§ **What is required**
Write every entry out again with no changes, and leave the images behind.

§ **Data to use**
-------
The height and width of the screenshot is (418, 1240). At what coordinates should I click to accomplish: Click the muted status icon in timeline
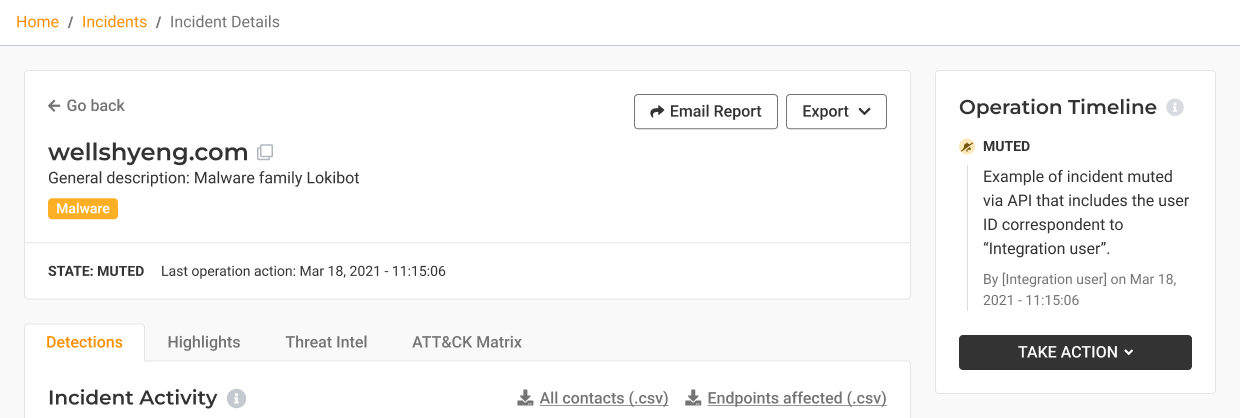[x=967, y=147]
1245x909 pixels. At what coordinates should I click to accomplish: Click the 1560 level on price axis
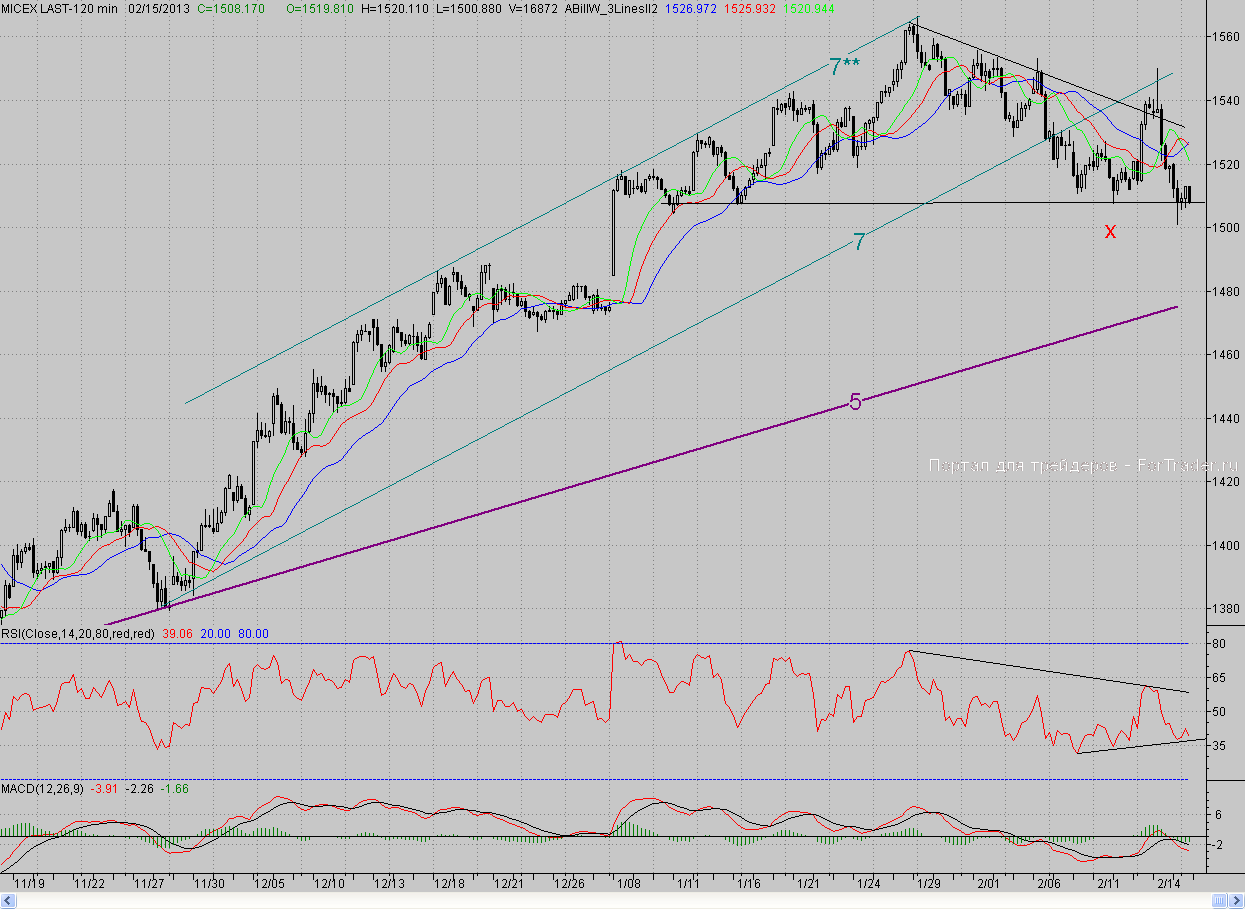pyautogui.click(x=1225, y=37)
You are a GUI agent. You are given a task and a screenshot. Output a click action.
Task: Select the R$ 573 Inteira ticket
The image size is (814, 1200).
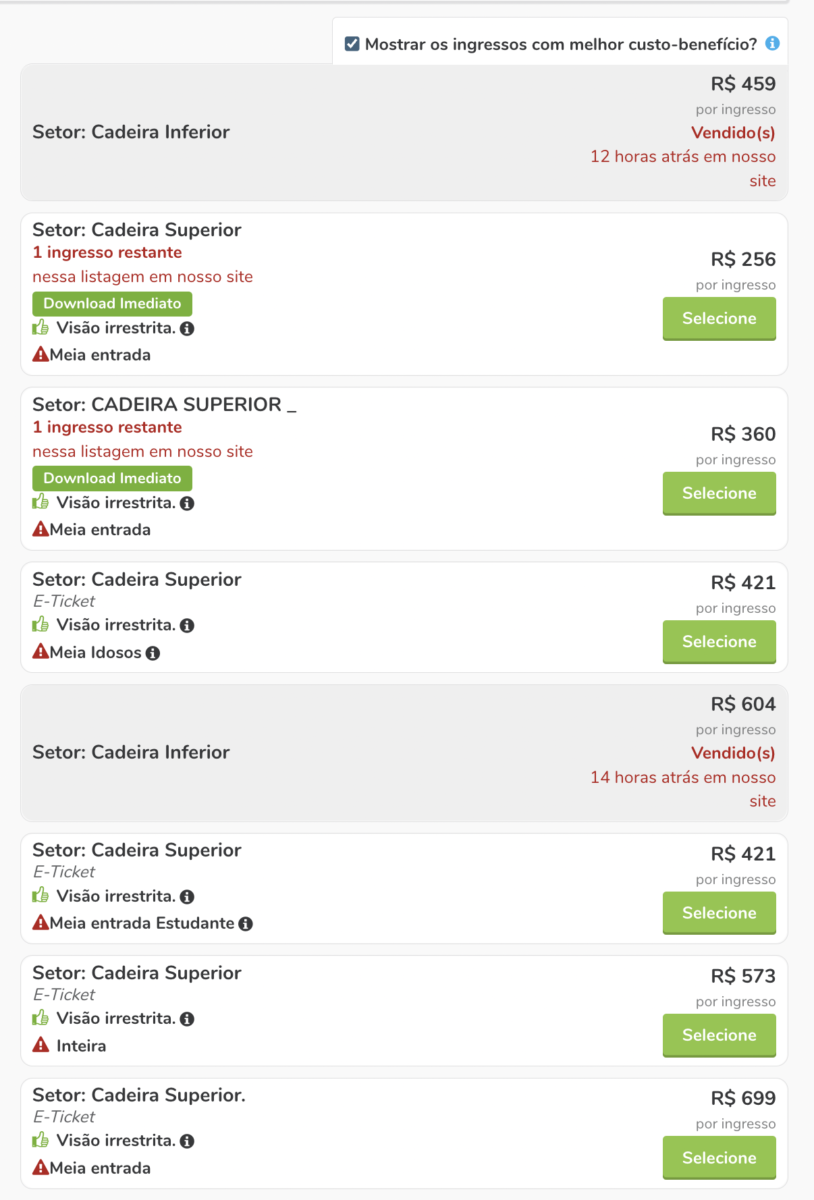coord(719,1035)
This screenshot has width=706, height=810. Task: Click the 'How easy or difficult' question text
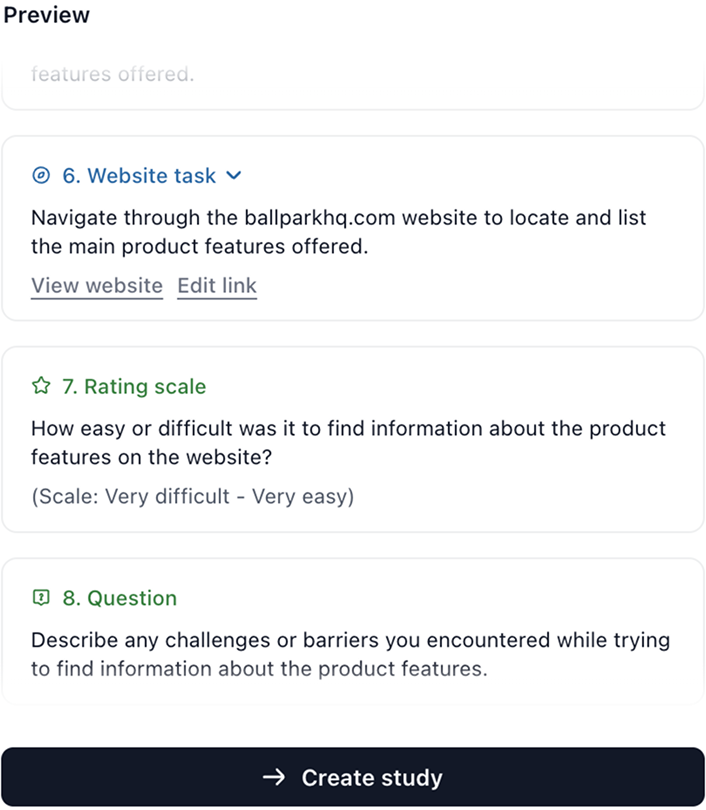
-------
§ **Written reply**
The height and width of the screenshot is (418, 1240). At what coordinates should I click to accomplish: Click the muted status icon in timeline
[x=967, y=147]
1245x909 pixels. At what coordinates should I click to accomplish: Click the 1560 level on price axis
pyautogui.click(x=1225, y=37)
You are a GUI agent. You are given a task and a screenshot. Output a click action.
Task: Select the R$ 573 Inteira ticket
The image size is (814, 1200).
coord(719,1035)
This screenshot has width=706, height=810. Task: Click the 'How easy or difficult' question text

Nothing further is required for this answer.